Amphithéâtre Marguerite de Navarre, Site Marcelin Berthelot
En libre accès, dans la limite des places disponibles
-

Résumé

L’action de Mahmud II dans les années qui suivent l’abolition et la destruction du corps des janissaires s’inscrivent dans deux dynamiques fondamentales. La première, plus traditionnelle, consiste à vouloir réformer l’État, en accroissant la performance et l’efficacité de l’armée et, jusqu’à un certain point, de l’administration, surtout fiscale. En cela, il ne se distingue pas vraiment de certains de ces prédécesseurs, notamment de Selim III, dont le « Nouvel Ordre » visait des objectifs similaires. Mahmud II se distingue de cette tentative malheureuse par le succès qui couronne sa propre entreprise, mais surtout par l’ampleur et la nature radicale de son projet de réforme. Il ne s’agit pas simplement de réformer l’appareil militaire et bureaucratique, mais de reformer le système, dans le sens d’une refonte presque totale de l’État. C’est pourquoi il convient de lui attribuer un caractère révolutionnaire, tout en soulignant, bien sûr, que cette révolution tient souvent du chamboulement et qu’elle se fait par le haut, par des moyens coercitifs, parfois violents. Le sultan se place lui-même au centre de ce processus : il se met en scène, donnant l’exemple et s’engageant personnellement dans les principales péripéties du projet. Nous l’avons vu, il se démarque en cela de la tradition des sultans « cachés » ou invisibles et devient lui-même un porteur de symbolisme et de modernité.
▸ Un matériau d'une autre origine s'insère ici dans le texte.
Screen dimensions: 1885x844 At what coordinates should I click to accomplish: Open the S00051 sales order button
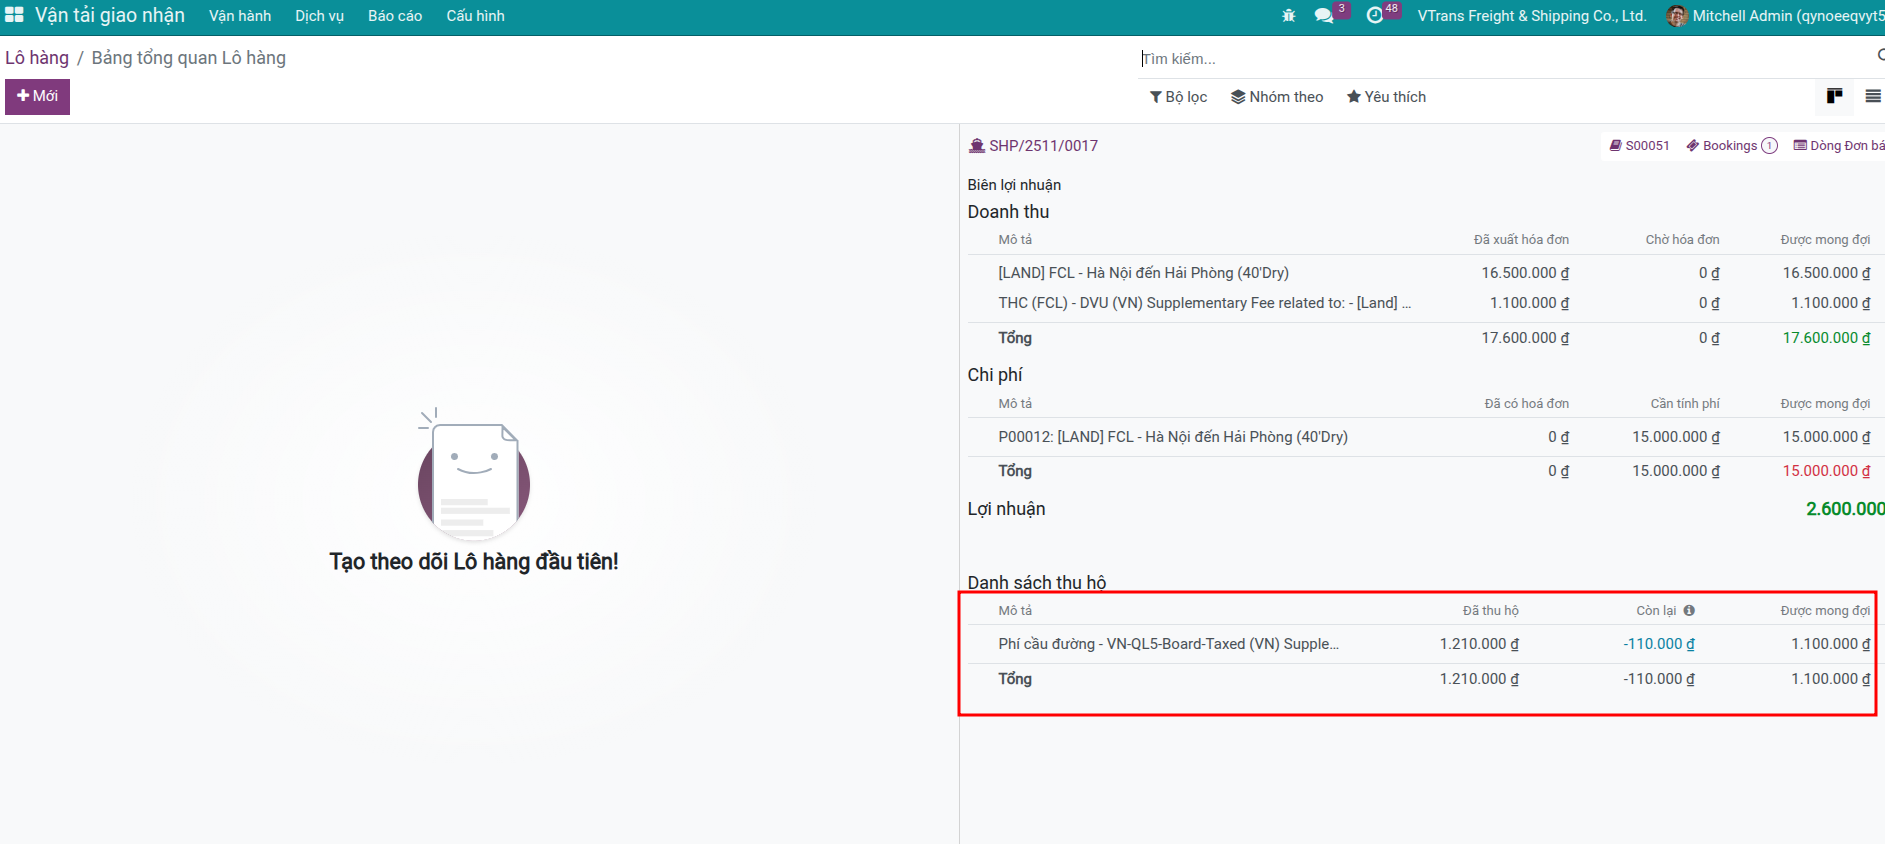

Sans surprise, la refonte de l’État commence par l’armée, qui est au centre même des événements. C’est elle qui a anéanti les janissaires ; c’est elle qui deviendra le premier cobaye du projet, tant par son organisation, par son entraînement et, bien sûr, par le costume à l’européenne que le sultan lui-même endosse dès le lendemain de l’« Heureux Événement ». La présence et la visibilité du sultan gagnent en intensité et atteignent bientôt des proportions inouïes. En 1827, celui-ci s’embarque à bord d’un bateau à vapeur et se rend en Crète, marquant ainsi sa différence de ses prédécesseurs qui ne quittaient que très rarement le palais. Il récidivera, réalisant ainsi six voyages impériaux qui le mènent à Rodosto/Tekirdağ (1830), à Andrinople/Edirne (1831), à Nicomédie/İzmit (1833 et 1835) et jusqu’en Bulgarie (1837).